The outcome is predictable: flows that look enterprise-grade on PowerPoint but fail fundamental OAuth checks in production. Vendor platforms that are 20% wrong slide through because nobody has the mandate to reject them.

5. Vendor Choices Mirror Org Shape

Vendor selection often reflects turf wars. IAM prefers Ping, security wants ForgeRock, the API platform installs WSO2, and the digital team experiments with Cloudentity. Each team optimises for its control surface, so critical protocol behaviour spreads across incompatible stacks.

That is how you get PKCE scripts running inside an API gateway, mTLS glued together by DevOps engineers who have never touched OAuth metadata, manual DCR because automation is "risky", or backend teams literally rewriting tokens. Architecture becomes a mirror of team egos rather than a coherent security model.

6. Cross-Functional Problems Have No Home

OAuth and FAPI problems are inherently cross-cutting: certificate rotations, client onboarding, metadata publication, trust framework compliance, PAR and JARM behaviour, ecosystem change management. No single department is structured to own that surface area, so gaps fall between silos until something breaks.

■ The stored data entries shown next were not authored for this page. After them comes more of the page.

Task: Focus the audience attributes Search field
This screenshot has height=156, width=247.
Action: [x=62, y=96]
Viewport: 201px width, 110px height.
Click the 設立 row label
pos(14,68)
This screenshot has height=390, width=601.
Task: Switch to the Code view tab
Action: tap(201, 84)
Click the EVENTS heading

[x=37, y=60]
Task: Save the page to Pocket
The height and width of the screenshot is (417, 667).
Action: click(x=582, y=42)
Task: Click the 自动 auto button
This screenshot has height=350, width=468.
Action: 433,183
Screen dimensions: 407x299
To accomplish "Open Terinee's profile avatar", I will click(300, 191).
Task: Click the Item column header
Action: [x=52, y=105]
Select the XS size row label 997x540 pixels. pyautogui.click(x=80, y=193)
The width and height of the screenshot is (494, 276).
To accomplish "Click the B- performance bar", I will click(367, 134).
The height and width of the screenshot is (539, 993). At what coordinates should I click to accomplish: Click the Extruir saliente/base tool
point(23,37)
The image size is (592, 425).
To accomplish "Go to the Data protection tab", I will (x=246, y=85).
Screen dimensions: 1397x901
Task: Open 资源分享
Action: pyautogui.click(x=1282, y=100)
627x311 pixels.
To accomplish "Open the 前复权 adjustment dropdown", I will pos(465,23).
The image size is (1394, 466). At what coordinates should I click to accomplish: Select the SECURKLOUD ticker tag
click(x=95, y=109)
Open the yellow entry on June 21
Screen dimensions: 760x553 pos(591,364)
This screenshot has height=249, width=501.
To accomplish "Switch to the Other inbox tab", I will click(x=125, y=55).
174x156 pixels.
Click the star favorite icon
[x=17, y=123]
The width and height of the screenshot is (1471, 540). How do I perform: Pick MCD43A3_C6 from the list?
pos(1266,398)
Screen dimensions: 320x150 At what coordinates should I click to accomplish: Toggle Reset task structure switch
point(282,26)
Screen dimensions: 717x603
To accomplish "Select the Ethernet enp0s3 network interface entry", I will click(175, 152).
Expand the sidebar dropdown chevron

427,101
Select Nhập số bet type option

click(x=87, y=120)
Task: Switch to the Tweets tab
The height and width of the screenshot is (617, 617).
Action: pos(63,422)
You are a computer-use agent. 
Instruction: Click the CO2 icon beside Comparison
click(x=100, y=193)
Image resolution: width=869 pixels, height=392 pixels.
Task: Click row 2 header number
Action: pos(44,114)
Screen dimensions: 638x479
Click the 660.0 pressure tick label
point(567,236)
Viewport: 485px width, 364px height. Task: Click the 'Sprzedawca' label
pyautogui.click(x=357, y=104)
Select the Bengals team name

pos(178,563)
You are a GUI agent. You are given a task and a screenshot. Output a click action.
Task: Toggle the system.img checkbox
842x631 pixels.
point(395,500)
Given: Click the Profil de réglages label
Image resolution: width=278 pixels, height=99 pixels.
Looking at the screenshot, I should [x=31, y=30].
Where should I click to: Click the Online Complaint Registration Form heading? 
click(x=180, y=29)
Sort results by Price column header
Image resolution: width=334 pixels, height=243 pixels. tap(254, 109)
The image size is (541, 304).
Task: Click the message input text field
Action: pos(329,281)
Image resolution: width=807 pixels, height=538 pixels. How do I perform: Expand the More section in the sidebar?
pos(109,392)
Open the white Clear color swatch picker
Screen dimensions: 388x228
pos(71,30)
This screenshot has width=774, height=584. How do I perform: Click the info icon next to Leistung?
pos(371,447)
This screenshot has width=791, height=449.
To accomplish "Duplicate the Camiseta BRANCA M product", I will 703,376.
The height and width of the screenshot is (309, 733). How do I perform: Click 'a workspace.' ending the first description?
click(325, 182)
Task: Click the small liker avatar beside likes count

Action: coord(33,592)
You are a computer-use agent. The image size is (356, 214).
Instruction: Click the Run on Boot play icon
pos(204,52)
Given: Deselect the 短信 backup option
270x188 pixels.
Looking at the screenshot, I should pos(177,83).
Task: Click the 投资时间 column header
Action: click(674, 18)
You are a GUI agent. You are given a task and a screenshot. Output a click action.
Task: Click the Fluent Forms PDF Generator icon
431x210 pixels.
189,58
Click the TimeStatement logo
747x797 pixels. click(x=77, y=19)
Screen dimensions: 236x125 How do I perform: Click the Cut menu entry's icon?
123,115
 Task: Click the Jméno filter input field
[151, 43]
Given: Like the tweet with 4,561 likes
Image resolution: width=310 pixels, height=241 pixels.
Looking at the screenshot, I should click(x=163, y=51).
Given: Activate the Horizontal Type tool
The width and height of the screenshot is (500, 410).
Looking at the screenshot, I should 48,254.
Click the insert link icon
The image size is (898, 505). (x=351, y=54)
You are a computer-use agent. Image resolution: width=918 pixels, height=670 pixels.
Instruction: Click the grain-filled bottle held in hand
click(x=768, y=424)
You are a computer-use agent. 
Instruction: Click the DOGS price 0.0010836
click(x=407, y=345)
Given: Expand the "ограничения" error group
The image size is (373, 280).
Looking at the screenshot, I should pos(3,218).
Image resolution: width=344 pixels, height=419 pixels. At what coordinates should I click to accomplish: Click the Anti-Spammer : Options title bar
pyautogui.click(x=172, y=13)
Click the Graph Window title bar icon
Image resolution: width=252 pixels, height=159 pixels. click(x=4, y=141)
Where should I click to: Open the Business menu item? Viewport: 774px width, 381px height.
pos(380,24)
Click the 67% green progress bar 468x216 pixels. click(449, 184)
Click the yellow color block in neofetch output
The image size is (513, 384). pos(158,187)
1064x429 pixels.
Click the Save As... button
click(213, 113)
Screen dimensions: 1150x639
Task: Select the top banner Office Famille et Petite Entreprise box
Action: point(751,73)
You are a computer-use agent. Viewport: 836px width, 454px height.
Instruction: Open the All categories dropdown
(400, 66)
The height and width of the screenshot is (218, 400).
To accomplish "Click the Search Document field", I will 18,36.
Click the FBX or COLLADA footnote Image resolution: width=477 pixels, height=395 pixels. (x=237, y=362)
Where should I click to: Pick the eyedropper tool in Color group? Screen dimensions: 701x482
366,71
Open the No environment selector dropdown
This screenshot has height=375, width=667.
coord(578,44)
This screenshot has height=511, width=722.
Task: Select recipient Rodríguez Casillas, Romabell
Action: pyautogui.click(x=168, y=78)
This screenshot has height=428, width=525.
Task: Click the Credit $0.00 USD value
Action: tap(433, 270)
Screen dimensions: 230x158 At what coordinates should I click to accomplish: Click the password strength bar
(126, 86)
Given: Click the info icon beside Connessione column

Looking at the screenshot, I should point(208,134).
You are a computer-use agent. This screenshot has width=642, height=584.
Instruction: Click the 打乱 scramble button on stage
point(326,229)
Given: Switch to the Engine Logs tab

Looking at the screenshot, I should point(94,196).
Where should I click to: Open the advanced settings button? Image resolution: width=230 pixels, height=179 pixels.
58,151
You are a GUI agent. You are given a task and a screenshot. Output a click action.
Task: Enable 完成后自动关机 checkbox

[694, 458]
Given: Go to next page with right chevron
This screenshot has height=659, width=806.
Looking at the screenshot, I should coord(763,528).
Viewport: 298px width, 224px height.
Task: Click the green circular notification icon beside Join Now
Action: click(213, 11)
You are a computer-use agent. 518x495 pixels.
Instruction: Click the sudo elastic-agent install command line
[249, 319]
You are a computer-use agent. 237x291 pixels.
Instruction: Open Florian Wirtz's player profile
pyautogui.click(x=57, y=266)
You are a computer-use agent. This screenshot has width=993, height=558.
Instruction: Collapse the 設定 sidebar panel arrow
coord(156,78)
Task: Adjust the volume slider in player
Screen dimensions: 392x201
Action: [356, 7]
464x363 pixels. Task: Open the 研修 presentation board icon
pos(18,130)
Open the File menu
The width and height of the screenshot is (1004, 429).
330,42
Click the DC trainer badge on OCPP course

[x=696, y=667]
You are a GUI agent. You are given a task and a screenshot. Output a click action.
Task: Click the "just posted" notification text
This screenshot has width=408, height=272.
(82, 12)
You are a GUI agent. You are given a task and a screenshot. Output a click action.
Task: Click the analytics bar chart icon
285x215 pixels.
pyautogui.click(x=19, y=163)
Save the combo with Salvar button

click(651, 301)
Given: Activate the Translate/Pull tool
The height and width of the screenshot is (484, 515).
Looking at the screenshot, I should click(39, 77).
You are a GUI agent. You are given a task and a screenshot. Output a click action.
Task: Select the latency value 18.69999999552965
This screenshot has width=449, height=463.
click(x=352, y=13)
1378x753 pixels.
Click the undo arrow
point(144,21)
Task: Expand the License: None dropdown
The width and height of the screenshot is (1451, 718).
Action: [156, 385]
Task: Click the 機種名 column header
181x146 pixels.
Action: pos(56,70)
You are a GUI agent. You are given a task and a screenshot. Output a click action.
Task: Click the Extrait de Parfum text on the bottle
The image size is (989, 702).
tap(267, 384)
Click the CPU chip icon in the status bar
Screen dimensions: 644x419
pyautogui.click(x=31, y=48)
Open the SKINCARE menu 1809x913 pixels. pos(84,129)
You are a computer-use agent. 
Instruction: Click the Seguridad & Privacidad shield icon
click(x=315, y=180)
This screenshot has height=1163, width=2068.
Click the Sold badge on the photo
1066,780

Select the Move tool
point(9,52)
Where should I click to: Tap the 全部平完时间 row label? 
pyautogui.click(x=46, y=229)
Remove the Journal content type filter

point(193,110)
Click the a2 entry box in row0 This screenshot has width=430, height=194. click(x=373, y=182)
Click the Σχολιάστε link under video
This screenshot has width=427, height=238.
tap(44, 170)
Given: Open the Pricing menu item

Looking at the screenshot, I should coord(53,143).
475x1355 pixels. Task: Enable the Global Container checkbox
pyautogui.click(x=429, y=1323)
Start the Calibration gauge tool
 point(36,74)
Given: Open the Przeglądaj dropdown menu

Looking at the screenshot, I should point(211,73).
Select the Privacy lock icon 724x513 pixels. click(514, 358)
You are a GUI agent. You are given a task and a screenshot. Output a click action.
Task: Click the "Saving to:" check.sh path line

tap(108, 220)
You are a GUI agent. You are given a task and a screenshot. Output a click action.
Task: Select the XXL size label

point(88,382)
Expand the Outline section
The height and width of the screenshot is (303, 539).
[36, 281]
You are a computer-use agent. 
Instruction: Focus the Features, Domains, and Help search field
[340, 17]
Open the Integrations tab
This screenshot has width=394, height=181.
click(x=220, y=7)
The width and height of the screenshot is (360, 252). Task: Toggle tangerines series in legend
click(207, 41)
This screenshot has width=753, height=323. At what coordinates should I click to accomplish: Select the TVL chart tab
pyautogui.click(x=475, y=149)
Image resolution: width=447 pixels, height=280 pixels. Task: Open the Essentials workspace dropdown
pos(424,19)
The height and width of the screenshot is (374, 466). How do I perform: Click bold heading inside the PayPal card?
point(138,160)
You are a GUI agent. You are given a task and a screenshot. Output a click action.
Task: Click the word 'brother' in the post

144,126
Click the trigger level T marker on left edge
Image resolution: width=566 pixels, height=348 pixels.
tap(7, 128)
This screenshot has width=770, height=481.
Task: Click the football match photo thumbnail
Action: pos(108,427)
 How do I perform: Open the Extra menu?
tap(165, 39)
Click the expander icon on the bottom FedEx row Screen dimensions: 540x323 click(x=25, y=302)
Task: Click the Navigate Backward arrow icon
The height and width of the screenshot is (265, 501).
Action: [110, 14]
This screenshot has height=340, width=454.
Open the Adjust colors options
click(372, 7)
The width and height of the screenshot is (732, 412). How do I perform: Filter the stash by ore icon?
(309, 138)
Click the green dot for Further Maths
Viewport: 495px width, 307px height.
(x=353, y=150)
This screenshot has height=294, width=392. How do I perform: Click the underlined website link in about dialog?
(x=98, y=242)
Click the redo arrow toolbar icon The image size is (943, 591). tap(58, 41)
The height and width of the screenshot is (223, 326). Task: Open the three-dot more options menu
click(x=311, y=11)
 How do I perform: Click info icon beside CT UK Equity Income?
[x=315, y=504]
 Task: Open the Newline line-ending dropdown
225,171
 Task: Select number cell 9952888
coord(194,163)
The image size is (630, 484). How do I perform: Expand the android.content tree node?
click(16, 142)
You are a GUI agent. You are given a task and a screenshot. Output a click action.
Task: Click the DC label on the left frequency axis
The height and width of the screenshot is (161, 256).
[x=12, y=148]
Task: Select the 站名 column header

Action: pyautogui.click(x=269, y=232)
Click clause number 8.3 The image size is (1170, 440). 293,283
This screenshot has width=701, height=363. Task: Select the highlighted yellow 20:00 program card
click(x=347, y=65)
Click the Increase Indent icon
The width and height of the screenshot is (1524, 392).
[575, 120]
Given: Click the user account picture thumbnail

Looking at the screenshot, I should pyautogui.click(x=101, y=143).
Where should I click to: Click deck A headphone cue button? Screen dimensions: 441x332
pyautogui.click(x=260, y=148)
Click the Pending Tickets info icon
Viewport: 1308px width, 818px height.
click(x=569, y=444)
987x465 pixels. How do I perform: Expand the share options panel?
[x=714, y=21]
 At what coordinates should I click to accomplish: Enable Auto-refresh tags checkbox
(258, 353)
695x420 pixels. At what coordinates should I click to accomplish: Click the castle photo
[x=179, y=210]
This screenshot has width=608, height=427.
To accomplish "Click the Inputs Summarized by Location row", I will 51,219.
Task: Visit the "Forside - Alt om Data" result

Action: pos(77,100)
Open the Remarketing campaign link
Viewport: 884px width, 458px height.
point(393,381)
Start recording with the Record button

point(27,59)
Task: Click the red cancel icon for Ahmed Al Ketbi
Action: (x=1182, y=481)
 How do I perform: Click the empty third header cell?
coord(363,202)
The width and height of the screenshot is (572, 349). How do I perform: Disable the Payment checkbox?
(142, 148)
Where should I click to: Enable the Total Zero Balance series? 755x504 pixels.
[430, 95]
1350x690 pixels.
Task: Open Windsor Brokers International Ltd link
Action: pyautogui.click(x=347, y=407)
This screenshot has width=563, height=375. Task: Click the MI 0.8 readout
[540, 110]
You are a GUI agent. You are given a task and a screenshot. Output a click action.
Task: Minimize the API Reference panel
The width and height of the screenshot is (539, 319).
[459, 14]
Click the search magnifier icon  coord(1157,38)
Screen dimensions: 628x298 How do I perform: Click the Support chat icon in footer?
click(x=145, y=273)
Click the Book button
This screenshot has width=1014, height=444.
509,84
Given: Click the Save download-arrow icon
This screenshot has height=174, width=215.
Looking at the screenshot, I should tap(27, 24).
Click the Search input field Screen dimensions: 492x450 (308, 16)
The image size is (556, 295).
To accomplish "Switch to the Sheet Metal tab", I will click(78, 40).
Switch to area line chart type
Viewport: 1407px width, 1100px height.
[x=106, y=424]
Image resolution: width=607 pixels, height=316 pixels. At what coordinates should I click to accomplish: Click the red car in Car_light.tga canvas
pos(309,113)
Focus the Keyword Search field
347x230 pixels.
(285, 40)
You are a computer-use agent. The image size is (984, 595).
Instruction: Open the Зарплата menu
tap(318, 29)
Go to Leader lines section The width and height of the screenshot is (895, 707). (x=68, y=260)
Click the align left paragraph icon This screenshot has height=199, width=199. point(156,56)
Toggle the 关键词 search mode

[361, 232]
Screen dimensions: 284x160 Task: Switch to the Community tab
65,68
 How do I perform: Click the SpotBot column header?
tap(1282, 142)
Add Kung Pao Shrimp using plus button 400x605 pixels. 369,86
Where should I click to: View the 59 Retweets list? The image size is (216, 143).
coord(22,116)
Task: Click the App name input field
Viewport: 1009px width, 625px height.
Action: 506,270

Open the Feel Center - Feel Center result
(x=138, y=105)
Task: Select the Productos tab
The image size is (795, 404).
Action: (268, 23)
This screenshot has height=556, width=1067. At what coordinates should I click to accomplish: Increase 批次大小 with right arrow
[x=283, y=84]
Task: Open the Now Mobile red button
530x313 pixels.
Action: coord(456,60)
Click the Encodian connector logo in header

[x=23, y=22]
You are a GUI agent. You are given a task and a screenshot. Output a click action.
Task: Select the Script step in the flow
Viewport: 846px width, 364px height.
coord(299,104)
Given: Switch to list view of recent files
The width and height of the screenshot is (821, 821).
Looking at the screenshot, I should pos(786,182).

The result is firefighting. That is when I get the phone call. The bank frames it as a technical fire, but every time it is a Conway problem wearing an OAuth badge - and me and my team are parachuted in to "fix OAuth".

7. OAuth Becomes a Slow, Expensive, High-Drama Project

When identity mirrors the org chart, the bank defaults to large ceremonies, cross-team alignment sessions, and endless documentation. PowerPoint flows contradict production systems, API gateways pretend to be authorisation servers, PKI teams block ecosystem change, dynamic client registration takes twelve weeks, and rogue services bypass the spec because "we needed to ship". None of that is technical destiny; it is sociological inertia.

Why ODC Exists: Break the Conway Curse

The fix is not more code. It is a single accountable architecture, a unified identity narrative, cross-team governance, and a quarterback who can orchestrate every moving part. Designers and developers need to share one mental model, and protocol owners need authority to say "no" when the spec is at risk.

That is ODC's differentiator. We repair your OAuth by repairing the organisation that builds it. Once the teams align, the right code finally has permission to exist.

We fix your OAuth not by changing your code, but by fixing your organisation so the right code can exist.